UI running back Marcus Coker has gained 380 yards this season with an average of 4.4 yards per carry. The Nittany Lions allow 95 yards on the ground per game and 2.7 yards per carry. Throw out a 111-yard performance by Alabama’s Trent Richardson in week two and the leading ground gainers for Penn State’s opponents have rushed for 22, 43, 50 and 60 yards.

“They’re a fast, strong defense, and they just throw the offensive linemen out of the way,” Coker said. “They’re big and physical; it’s going to be a tough game.”

While Hawkeye quarterback James Vandenberg throws for 273.8 yards a game, the experience-laden Penn State secondary has helped limit opponents to 118 fewer yards (155.4) per outing. On top of that, the Nittany Lions have intercepted six passes as part of their 11 forced turnovers.

“It’s Penn State — they have great players and a great scheme, so as a whole, they’re not going to give you easy plays,” Vandenberg said.

Vandenberg has started two road games in his career and is still searching for his first road victory. More than 106,000 Penn State fans will join their defense in making sure things don’t come easily for Iowa’s starting signal-caller.

“We haven’t won a game on the road this year, so that’s going to be a challenge,” Vandenberg said. “This is something we all look forward to. That’s why we came here to play these Big Ten games in great environments. Penn State definitely has one of those great environments.”

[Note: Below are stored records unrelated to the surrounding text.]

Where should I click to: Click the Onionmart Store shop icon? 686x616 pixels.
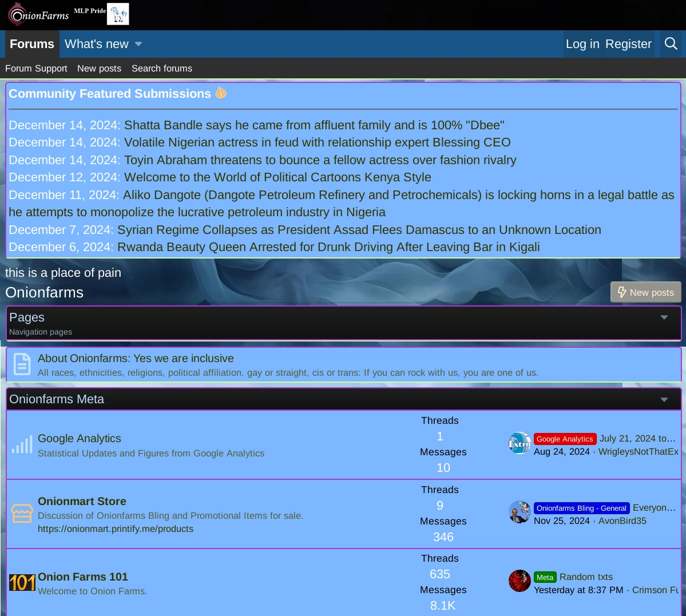22,513
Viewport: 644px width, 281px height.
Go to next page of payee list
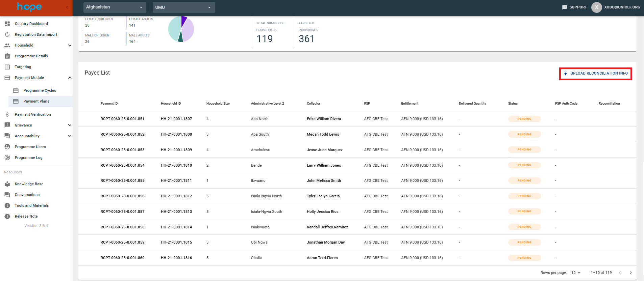pyautogui.click(x=630, y=273)
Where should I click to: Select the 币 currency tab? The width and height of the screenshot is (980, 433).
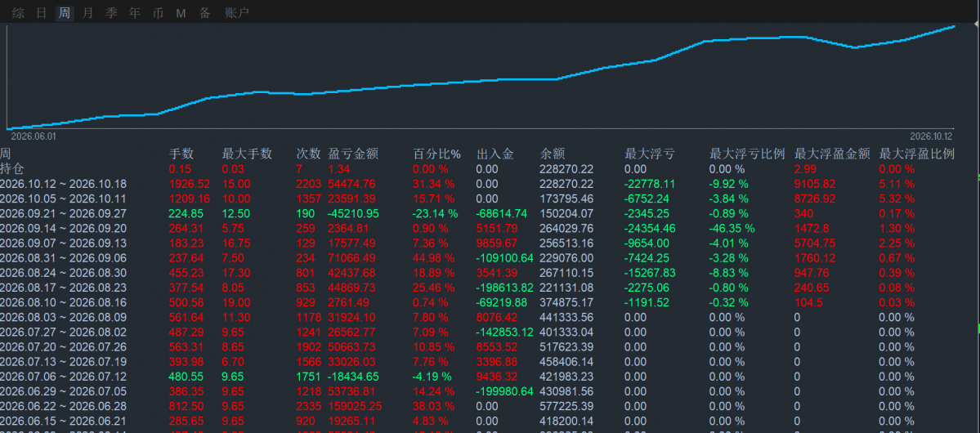(158, 13)
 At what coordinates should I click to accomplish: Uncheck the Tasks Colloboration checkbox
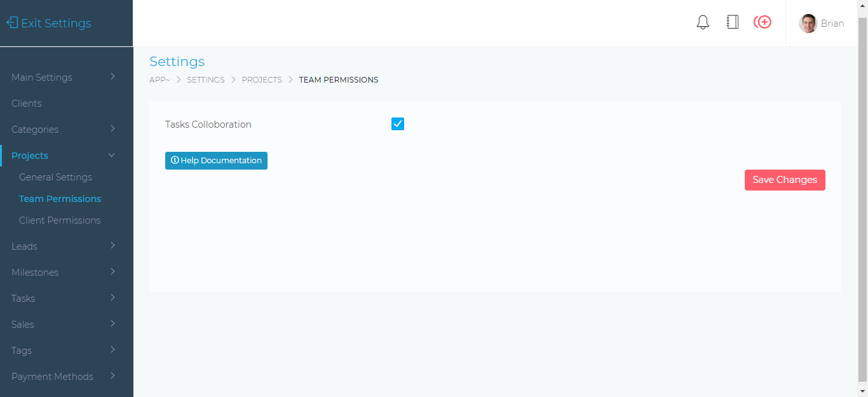(x=397, y=124)
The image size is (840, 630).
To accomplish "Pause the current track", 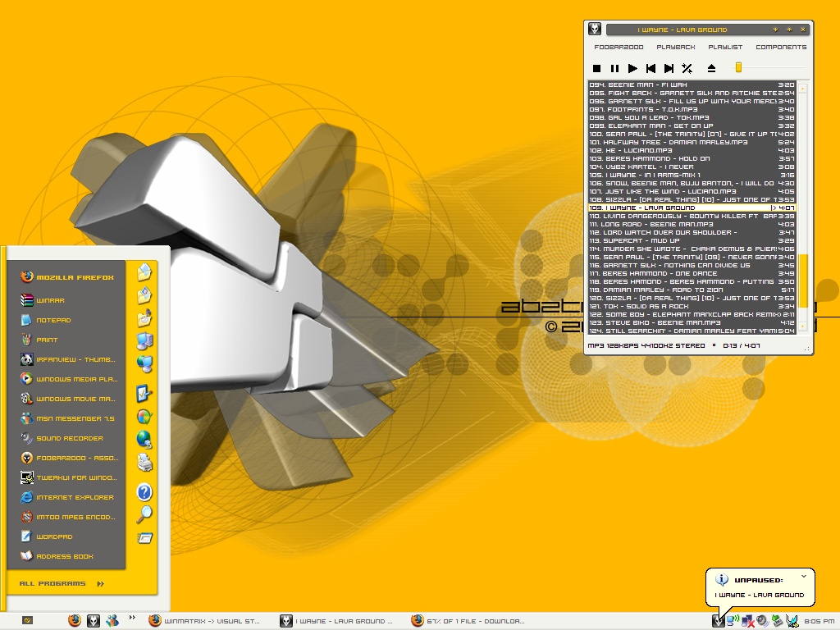I will pyautogui.click(x=614, y=68).
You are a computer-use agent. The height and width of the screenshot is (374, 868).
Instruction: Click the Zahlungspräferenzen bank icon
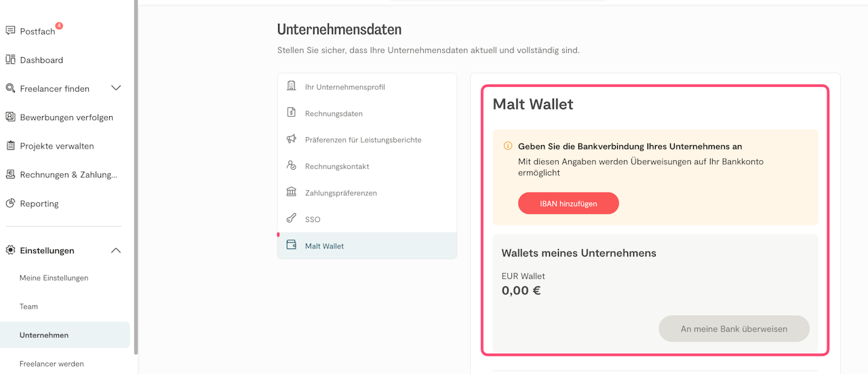[292, 192]
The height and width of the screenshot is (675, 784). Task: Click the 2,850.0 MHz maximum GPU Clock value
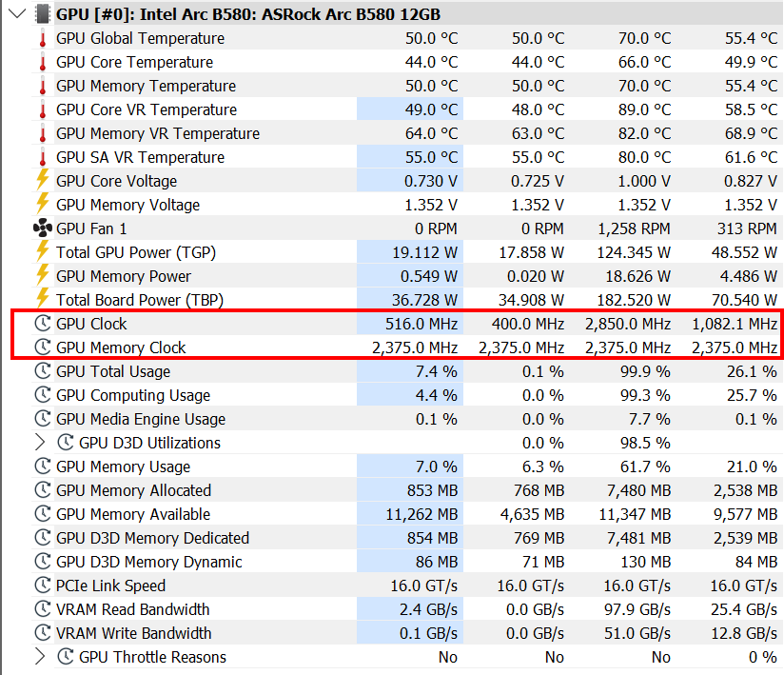(628, 324)
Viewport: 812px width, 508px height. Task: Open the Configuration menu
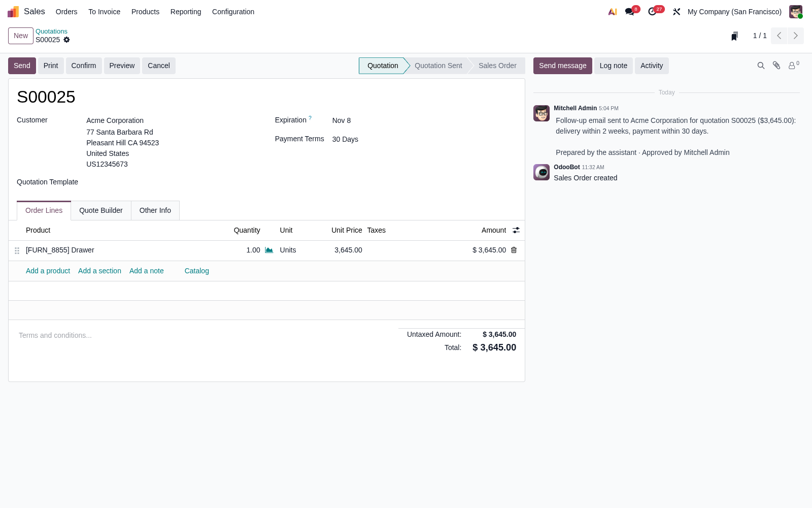tap(233, 12)
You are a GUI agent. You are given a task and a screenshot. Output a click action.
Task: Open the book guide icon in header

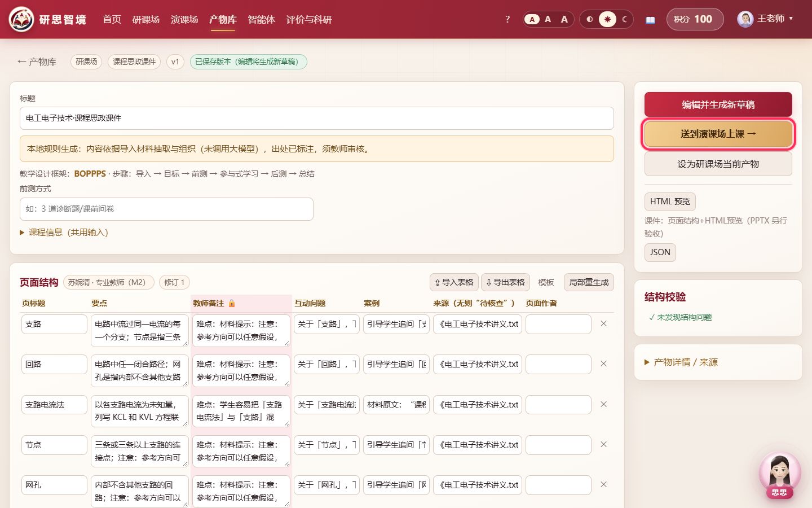tap(650, 20)
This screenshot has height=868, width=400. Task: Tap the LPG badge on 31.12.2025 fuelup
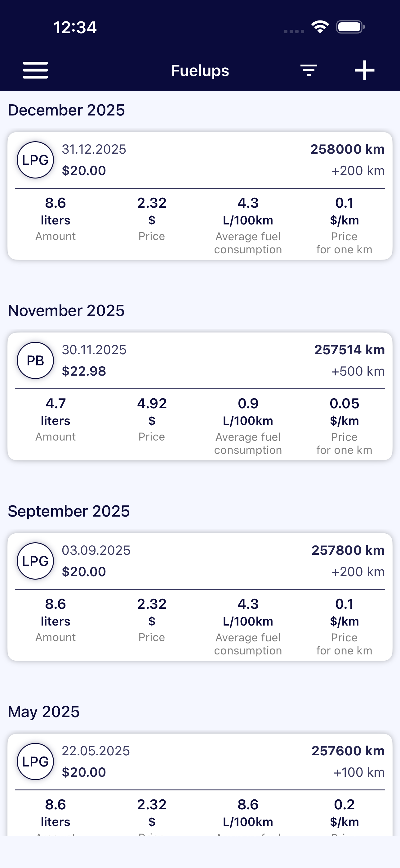[x=35, y=160]
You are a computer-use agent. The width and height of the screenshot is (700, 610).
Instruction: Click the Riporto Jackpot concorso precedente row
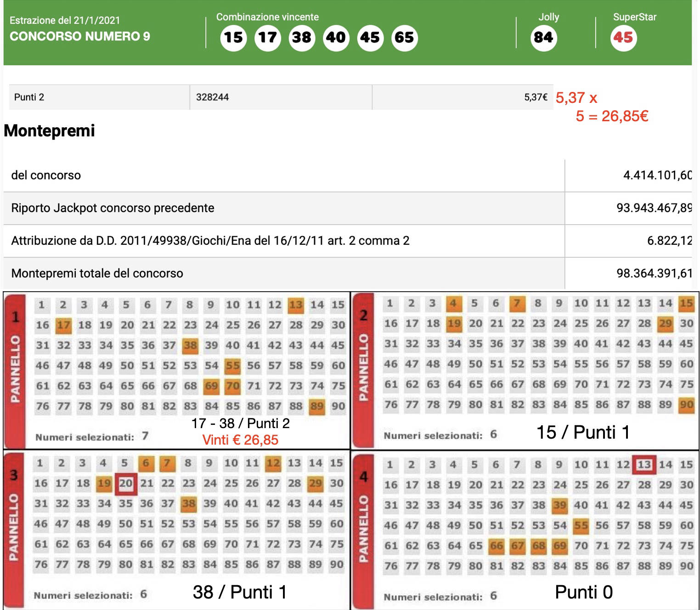tap(283, 208)
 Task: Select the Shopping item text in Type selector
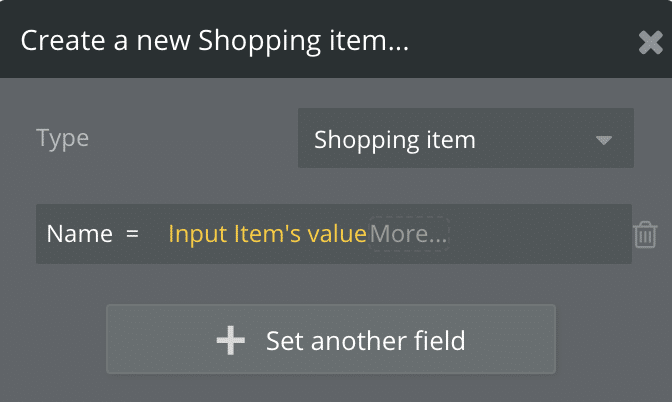point(395,139)
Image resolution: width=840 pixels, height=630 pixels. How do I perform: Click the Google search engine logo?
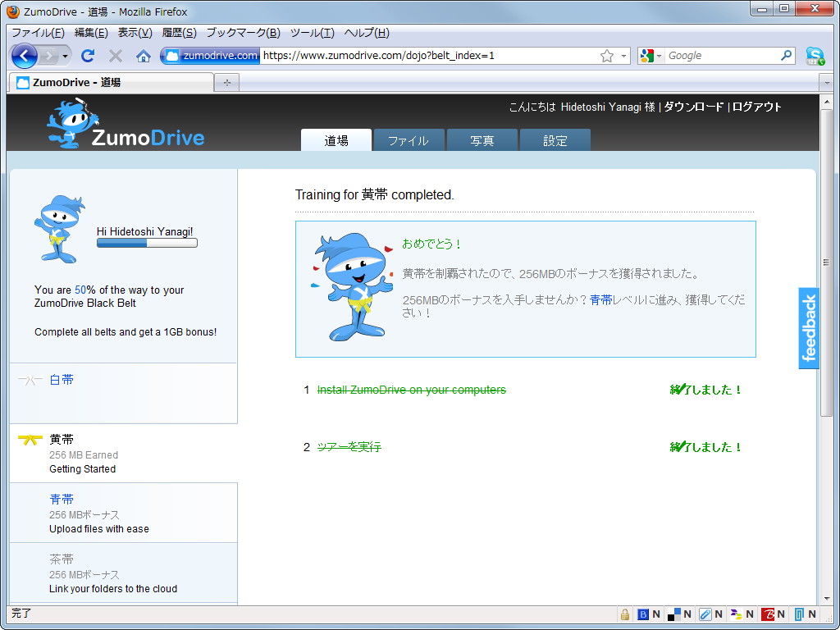point(647,55)
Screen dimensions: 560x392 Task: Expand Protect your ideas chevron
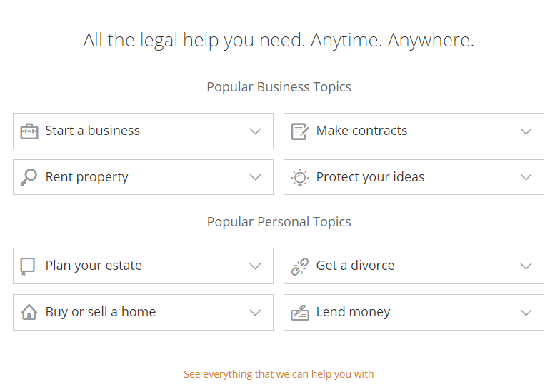[526, 177]
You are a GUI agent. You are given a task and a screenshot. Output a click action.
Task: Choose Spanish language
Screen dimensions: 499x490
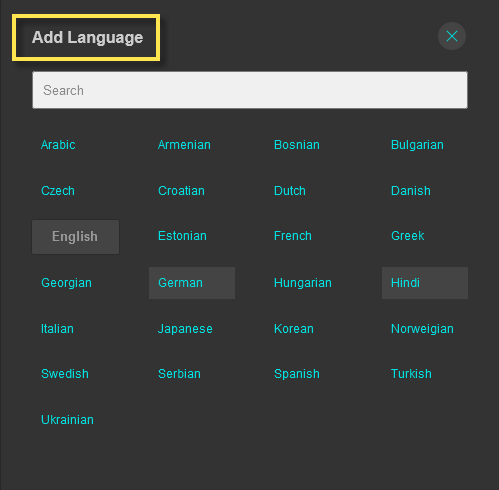coord(297,374)
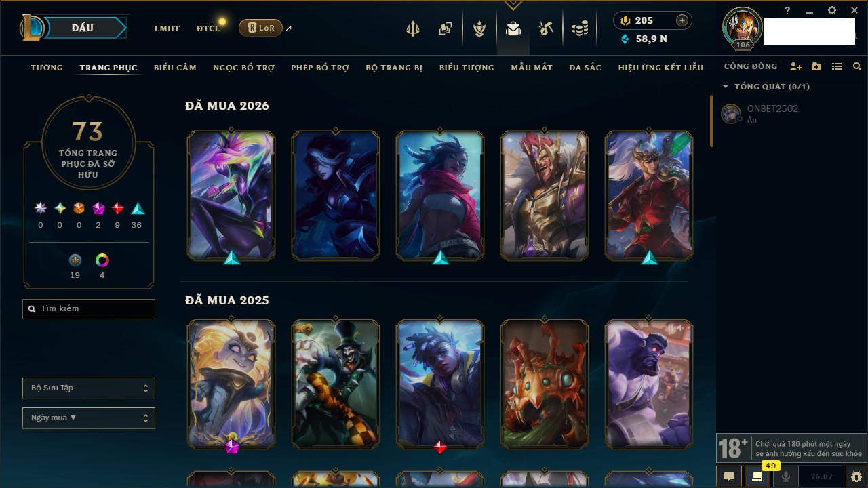Select the chroma color wheel filter icon
The width and height of the screenshot is (868, 488).
point(102,260)
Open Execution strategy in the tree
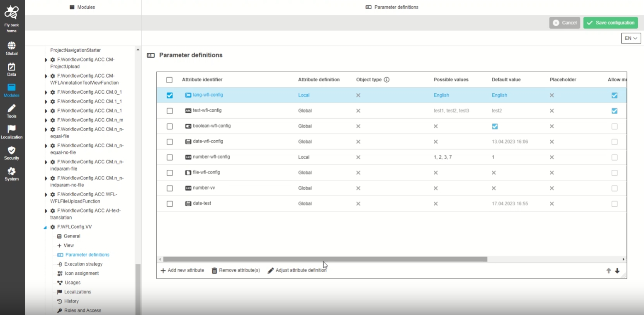 83,264
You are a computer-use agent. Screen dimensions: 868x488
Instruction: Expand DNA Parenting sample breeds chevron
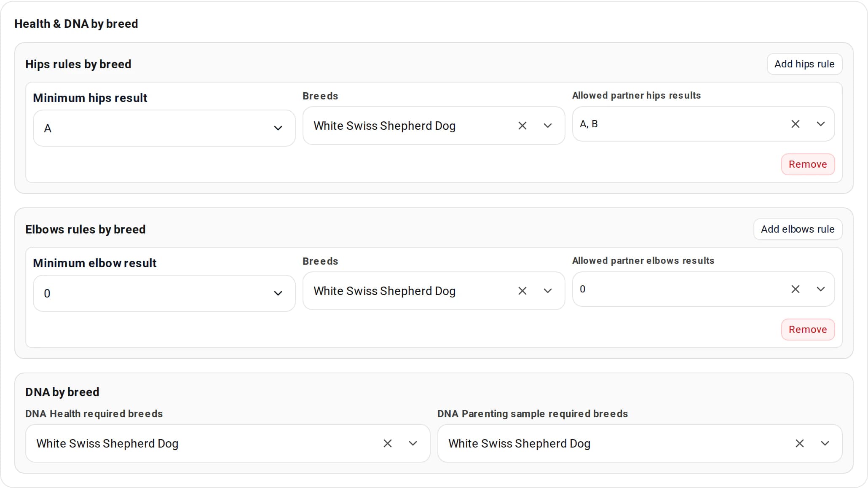[x=825, y=443]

Hawkeye wide receiver Marvin McNutt, Jr., is one touchdown reception from tying Tim Dwight and Danan Hughes for Iowa’s career record of 21. McNutt did not play in the 2008 game between the schools (a 24-23 victory by the Hawkeyes) and was held without a catch during Iowa’s 21-10 win in 2009. Last season he grabbed five passes for 93 yards, leading Iowa to its third victory in a row over the Nittany Lions, 24-3.

“It’s a fun place to play; you love to play up there,” McNutt said. “This is a typical Penn State team — they fly to the ball, they play good defense and they play together, and that helps them. We have to hope we execute better than they do Saturday.”

While McNutt put up big numbers against the Nittany Lions last fall (he had four catches for 73 yards by halftime), vital players like Coker and Vandenberg have yet to play against a Joe Paterno-coached group. It is the league-opener for the Hawkeyes.

“This is the real meat of our season,” Vandenberg said.

“Everybody’s more focused and everybody is looking forward to this game,” added Coker.

“It’s a different season for us,” McNutt said. “This is Big Ten play and every game is going to be tough.”

Iowa averages nearly 38 points a game; Penn State allows 12. The Hawkeyes have won eight of the last nine meetings against the Nittany Lions and five of the last six in Happy Valley.

Throw out the 2007 meeting and it’s safe to say that Iowa traditionally brings one of its better efforts against Penn State. According to Ferentz, one of Iowa’s better efforts will be required again tomorrow.

“Typically Penn State teams do not beat themselves, it’s been that way 40-plus years,” Ferentz said. “You better be ready to play your best and that’s going to be the challenge for us this week. We’ll see if we can get there.”

Kickoff from Beaver Stadium in University Park is scheduled for 2:36 p.m. (CT). The game is nationally televised by ABC and ESPN.